④ Do a good job in asset preservation. Asset preservation of bank loans involves the disposal of collateral. In the case of default by the borrower, the bank should seal up the collateral in time to protect its rights as the first beneficiary. When disposing of collateral, efforts should be made to coordinate the relationship with relevant stakeholders, fully consider disposal costs, taxes and interest losses after loan default, and prevent the risk of selling collateral cheaply.
Extended data
The operational risk management of banks involves not only the internal procedures and processes of banks, but also the organizational structure, policies and operational risk management processes of banks. For institutions, there should be appropriate policies to deal with operational risks. First of all, we must determine these policies and inform the employees of the whole bank.
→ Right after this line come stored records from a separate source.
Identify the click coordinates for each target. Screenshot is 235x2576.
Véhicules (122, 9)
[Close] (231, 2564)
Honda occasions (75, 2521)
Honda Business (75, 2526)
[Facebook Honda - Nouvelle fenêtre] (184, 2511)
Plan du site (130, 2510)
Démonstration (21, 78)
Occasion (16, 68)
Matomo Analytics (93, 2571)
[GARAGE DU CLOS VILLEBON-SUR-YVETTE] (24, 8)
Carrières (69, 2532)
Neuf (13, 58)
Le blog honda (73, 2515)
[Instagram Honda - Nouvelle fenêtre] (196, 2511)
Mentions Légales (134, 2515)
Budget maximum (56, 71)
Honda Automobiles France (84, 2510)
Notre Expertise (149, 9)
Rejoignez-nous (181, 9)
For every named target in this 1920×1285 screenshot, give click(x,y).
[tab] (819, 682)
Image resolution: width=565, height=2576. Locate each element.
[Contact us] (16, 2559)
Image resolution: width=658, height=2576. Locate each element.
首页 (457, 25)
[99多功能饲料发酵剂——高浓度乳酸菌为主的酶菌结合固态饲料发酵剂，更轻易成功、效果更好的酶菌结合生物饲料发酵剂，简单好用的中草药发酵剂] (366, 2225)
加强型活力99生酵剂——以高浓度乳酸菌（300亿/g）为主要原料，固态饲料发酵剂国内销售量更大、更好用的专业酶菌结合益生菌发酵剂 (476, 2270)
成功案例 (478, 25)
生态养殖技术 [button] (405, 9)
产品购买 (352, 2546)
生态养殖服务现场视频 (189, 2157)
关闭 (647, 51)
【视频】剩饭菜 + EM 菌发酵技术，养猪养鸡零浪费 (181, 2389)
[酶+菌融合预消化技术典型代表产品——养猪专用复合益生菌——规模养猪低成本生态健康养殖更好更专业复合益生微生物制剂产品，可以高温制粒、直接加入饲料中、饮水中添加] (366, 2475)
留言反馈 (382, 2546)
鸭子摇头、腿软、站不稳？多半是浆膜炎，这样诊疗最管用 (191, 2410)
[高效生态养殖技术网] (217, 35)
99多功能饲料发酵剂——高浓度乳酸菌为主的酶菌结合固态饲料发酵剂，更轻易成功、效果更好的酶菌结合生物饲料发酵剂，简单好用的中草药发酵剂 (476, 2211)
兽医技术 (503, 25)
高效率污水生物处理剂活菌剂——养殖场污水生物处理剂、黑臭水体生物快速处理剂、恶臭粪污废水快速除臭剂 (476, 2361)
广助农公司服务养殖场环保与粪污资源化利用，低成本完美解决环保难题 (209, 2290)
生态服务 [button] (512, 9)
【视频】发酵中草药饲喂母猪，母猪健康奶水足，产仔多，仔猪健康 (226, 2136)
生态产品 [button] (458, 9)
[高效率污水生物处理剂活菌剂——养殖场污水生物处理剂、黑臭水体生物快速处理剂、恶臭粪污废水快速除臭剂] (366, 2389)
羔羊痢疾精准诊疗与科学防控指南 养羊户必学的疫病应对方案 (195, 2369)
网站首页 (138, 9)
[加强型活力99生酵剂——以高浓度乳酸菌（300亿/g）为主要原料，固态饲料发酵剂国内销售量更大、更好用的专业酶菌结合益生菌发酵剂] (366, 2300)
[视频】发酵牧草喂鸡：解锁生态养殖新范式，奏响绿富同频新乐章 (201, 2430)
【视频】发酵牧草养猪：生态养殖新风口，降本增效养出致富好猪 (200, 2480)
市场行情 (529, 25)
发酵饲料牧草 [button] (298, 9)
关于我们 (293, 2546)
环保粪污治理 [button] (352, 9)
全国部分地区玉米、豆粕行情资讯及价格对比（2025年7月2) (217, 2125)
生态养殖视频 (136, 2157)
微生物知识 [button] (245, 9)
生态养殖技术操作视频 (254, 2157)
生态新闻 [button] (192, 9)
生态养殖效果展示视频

In this process, we should consider several aspects: first, we should have a clear governance structure and know who to report to under what circumstances.
In a typical bank case, there should be a separate credit risk management organization, and different business departments should be responsible for the daily business management, that is, there are two reporting mechanisms to report the daily business situation to the managers of such business departments respectively;
As for credit, it must be reported to the relevant credit manager. There is also a very important point in the information involved in banks, that is, the people who get the information and the details of different levels of information. For example, what the board of directors needs is a common information, and it is impossible to give everyone the same information. In addition, information should be flexible and flexible methods of collecting information are needed.